Write out every one of the lines below word for word, leaving nothing out and changing nothing.

(Saved entries)
:::::
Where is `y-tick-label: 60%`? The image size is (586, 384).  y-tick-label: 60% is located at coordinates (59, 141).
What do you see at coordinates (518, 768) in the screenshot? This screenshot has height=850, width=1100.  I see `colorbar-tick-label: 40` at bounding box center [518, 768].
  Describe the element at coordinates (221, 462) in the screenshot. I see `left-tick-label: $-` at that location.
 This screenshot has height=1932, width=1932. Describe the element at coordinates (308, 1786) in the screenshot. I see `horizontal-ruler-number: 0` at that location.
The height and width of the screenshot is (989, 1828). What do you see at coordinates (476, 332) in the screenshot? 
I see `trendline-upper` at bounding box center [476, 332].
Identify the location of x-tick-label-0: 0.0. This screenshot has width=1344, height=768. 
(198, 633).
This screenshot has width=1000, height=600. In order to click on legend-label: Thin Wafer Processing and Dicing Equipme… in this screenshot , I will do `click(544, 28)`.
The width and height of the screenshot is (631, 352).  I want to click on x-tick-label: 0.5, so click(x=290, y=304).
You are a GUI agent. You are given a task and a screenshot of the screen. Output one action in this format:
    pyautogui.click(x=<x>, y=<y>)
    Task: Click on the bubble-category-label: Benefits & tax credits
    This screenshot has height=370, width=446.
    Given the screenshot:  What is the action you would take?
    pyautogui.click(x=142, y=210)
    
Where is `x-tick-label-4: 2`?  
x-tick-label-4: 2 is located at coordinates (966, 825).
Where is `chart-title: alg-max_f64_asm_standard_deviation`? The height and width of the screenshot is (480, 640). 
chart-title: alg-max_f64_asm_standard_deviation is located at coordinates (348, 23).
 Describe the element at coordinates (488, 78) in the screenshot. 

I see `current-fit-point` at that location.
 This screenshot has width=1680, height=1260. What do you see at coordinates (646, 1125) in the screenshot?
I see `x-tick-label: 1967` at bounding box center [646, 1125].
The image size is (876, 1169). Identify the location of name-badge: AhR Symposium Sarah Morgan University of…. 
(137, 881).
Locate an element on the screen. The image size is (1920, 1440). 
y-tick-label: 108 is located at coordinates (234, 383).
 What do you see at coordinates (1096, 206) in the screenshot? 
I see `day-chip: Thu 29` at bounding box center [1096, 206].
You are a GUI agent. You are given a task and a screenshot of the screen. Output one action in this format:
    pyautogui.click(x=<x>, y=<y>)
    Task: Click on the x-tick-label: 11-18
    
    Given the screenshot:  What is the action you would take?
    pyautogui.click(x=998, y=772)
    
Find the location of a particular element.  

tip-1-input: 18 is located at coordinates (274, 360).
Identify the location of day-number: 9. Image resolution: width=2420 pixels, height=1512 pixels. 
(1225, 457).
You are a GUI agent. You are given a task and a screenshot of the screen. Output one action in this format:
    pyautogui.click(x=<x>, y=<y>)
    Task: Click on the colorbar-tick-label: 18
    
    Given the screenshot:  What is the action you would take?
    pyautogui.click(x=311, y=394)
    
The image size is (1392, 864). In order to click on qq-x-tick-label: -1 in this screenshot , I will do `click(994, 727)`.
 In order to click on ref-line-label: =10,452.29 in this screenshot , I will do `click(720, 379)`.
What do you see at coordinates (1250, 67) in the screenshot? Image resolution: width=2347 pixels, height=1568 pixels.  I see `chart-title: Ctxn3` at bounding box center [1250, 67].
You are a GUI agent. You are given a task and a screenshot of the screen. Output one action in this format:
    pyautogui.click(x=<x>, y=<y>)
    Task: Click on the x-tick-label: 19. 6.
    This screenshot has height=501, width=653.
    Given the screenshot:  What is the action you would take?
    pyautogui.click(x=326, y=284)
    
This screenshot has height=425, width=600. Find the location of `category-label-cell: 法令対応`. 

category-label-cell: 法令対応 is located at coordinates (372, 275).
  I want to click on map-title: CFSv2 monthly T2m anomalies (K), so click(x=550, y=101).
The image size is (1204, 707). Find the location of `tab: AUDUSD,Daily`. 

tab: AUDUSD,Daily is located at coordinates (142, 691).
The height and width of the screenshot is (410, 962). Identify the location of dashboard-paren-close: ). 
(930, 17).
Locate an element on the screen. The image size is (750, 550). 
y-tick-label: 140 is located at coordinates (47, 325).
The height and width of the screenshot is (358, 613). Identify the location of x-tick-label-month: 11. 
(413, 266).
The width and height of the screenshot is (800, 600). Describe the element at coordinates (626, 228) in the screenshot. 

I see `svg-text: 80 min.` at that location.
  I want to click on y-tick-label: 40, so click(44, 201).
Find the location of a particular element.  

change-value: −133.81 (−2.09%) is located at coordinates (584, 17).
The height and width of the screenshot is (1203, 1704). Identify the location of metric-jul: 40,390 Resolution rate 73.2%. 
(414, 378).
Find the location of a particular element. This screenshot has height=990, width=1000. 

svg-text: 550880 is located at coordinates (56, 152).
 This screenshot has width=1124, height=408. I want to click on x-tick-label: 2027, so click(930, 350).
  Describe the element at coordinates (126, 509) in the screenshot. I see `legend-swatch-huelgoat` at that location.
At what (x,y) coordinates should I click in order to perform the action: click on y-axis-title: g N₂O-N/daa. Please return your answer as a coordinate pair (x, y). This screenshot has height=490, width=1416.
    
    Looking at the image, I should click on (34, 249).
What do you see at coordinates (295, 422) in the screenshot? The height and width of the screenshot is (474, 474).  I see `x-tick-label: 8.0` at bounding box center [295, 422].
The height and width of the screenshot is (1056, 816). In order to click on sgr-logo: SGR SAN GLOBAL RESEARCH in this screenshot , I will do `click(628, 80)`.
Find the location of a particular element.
:::::
→ **TASK OUTPUT**
Where is `y-tick-label: 60%`? The image size is (586, 384).  y-tick-label: 60% is located at coordinates (59, 141).
What do you see at coordinates (518, 768) in the screenshot? This screenshot has height=850, width=1100.  I see `colorbar-tick-label: 40` at bounding box center [518, 768].
  Describe the element at coordinates (221, 462) in the screenshot. I see `left-tick-label: $-` at that location.
 This screenshot has height=1932, width=1932. Describe the element at coordinates (308, 1786) in the screenshot. I see `horizontal-ruler-number: 0` at that location.
The height and width of the screenshot is (989, 1828). What do you see at coordinates (476, 332) in the screenshot? 
I see `trendline-upper` at bounding box center [476, 332].
Identify the location of x-tick-label-0: 0.0. This screenshot has width=1344, height=768. 
(198, 633).
This screenshot has width=1000, height=600. In order to click on legend-label: Thin Wafer Processing and Dicing Equipme… in this screenshot , I will do `click(544, 28)`.
The width and height of the screenshot is (631, 352).  I want to click on x-tick-label: 0.5, so click(x=290, y=304).
You are a GUI agent. You are given a task and a screenshot of the screen. Output one action in this format:
    pyautogui.click(x=<x>, y=<y>)
    Task: Click on the bubble-category-label: Benefits & tax credits
    This screenshot has height=370, width=446.
    Given the screenshot:  What is the action you would take?
    pyautogui.click(x=142, y=210)
    
Where is `x-tick-label-4: 2`?  
x-tick-label-4: 2 is located at coordinates (966, 825).
Where is `chart-title: alg-max_f64_asm_standard_deviation`? The height and width of the screenshot is (480, 640). 
chart-title: alg-max_f64_asm_standard_deviation is located at coordinates (348, 23).
 Describe the element at coordinates (488, 78) in the screenshot. 

I see `current-fit-point` at that location.
 This screenshot has width=1680, height=1260. What do you see at coordinates (646, 1125) in the screenshot?
I see `x-tick-label: 1967` at bounding box center [646, 1125].
The image size is (876, 1169). Identify the location of name-badge: AhR Symposium Sarah Morgan University of…. 
(137, 881).
Locate an element on the screen. The image size is (1920, 1440). 
y-tick-label: 108 is located at coordinates (234, 383).
 What do you see at coordinates (1096, 206) in the screenshot? 
I see `day-chip: Thu 29` at bounding box center [1096, 206].
You are a GUI agent. You are given a task and a screenshot of the screen. Output one action in this format:
    pyautogui.click(x=<x>, y=<y>)
    Task: Click on the x-tick-label: 11-18
    
    Given the screenshot:  What is the action you would take?
    pyautogui.click(x=998, y=772)
    
Find the location of a particular element.  

tip-1-input: 18 is located at coordinates (274, 360).
Identify the location of day-number: 9. Image resolution: width=2420 pixels, height=1512 pixels. 
(1225, 457).
You are a GUI agent. You are given a task and a screenshot of the screen. Output one action in this format:
    pyautogui.click(x=<x>, y=<y>)
    Task: Click on the colorbar-tick-label: 18
    
    Given the screenshot:  What is the action you would take?
    pyautogui.click(x=311, y=394)
    
The image size is (1392, 864). In order to click on qq-x-tick-label: -1 in this screenshot , I will do `click(994, 727)`.
 In order to click on ref-line-label: =10,452.29 in this screenshot , I will do `click(720, 379)`.
What do you see at coordinates (1250, 67) in the screenshot? Image resolution: width=2347 pixels, height=1568 pixels.  I see `chart-title: Ctxn3` at bounding box center [1250, 67].
You are a GUI agent. You are given a task and a screenshot of the screen. Output one action in this format:
    pyautogui.click(x=<x>, y=<y>)
    Task: Click on the x-tick-label: 19. 6.
    This screenshot has height=501, width=653.
    Given the screenshot:  What is the action you would take?
    pyautogui.click(x=326, y=284)
    
This screenshot has height=425, width=600. Find the location of `category-label-cell: 法令対応`. 

category-label-cell: 法令対応 is located at coordinates (372, 275).
  I want to click on map-title: CFSv2 monthly T2m anomalies (K), so click(x=550, y=101).
The image size is (1204, 707). Find the location of `tab: AUDUSD,Daily`. 

tab: AUDUSD,Daily is located at coordinates (142, 691).
The height and width of the screenshot is (410, 962). Identify the location of dashboard-paren-close: ). 
(930, 17).
Locate an element on the screen. The image size is (750, 550). 
y-tick-label: 140 is located at coordinates (47, 325).
The height and width of the screenshot is (358, 613). Identify the location of x-tick-label-month: 11. 
(413, 266).
The width and height of the screenshot is (800, 600). Describe the element at coordinates (626, 228) in the screenshot. 

I see `svg-text: 80 min.` at that location.
  I want to click on y-tick-label: 40, so click(44, 201).
Find the location of a particular element.  

change-value: −133.81 (−2.09%) is located at coordinates (584, 17).
The height and width of the screenshot is (1203, 1704). Identify the location of metric-jul: 40,390 Resolution rate 73.2%. 
(414, 378).
Find the location of a particular element. This screenshot has height=990, width=1000. 

svg-text: 550880 is located at coordinates (56, 152).
 This screenshot has width=1124, height=408. I want to click on x-tick-label: 2027, so click(930, 350).
  Describe the element at coordinates (126, 509) in the screenshot. I see `legend-swatch-huelgoat` at that location.
At what (x,y) coordinates should I click in order to perform the action: click on y-axis-title: g N₂O-N/daa. Please return your answer as a coordinate pair (x, y). This screenshot has height=490, width=1416.
    
    Looking at the image, I should click on (34, 249).
What do you see at coordinates (295, 422) in the screenshot? The height and width of the screenshot is (474, 474).  I see `x-tick-label: 8.0` at bounding box center [295, 422].
The height and width of the screenshot is (1056, 816). In order to click on sgr-logo: SGR SAN GLOBAL RESEARCH in this screenshot , I will do `click(628, 80)`.
Find the location of a particular element.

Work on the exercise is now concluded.